** Exercise materials **
▶

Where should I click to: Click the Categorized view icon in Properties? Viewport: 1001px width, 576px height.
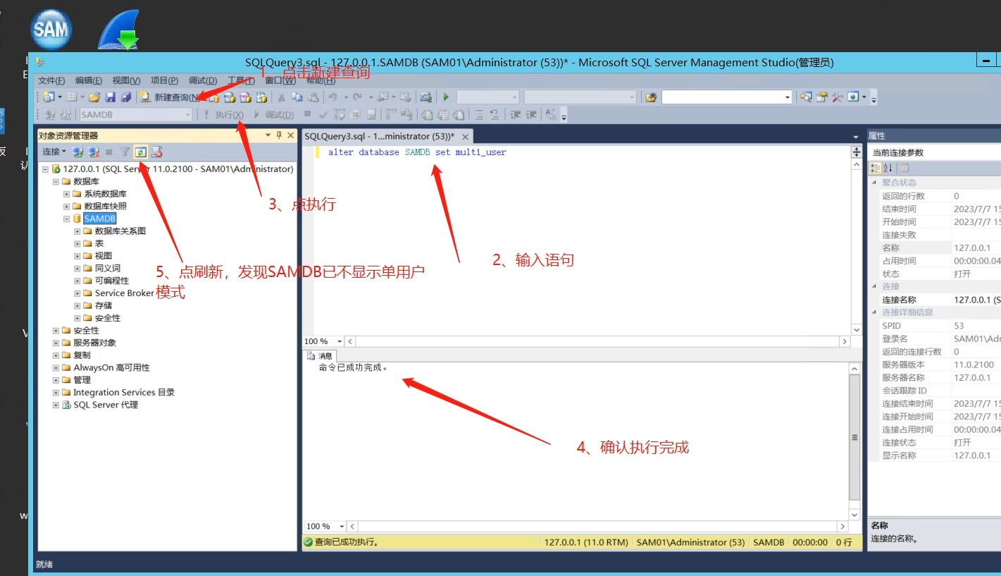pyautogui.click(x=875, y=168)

◀
▶

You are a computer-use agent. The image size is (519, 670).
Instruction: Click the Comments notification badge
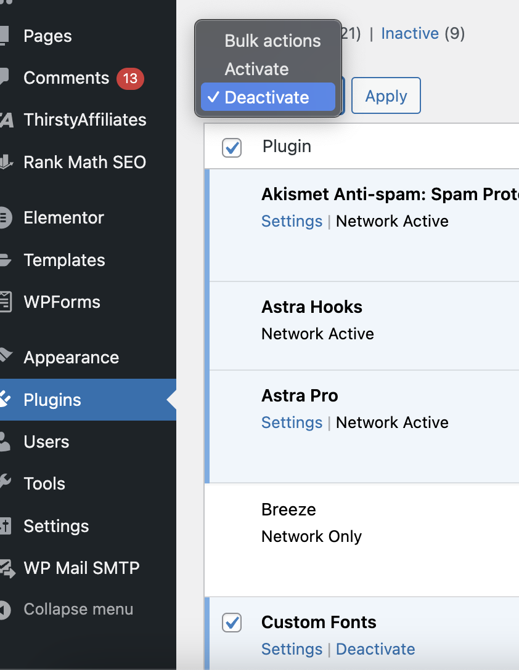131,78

◀
▶

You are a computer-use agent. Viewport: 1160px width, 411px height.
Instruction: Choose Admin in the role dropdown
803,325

◀

** Exercise objective **
Scan the material above and copy every line that holds the string "computer".

** Answer space **
You are a computer-use agent. The image size is (519, 670).
You are a computer-use agent. Viewport: 1160px width, 411px height.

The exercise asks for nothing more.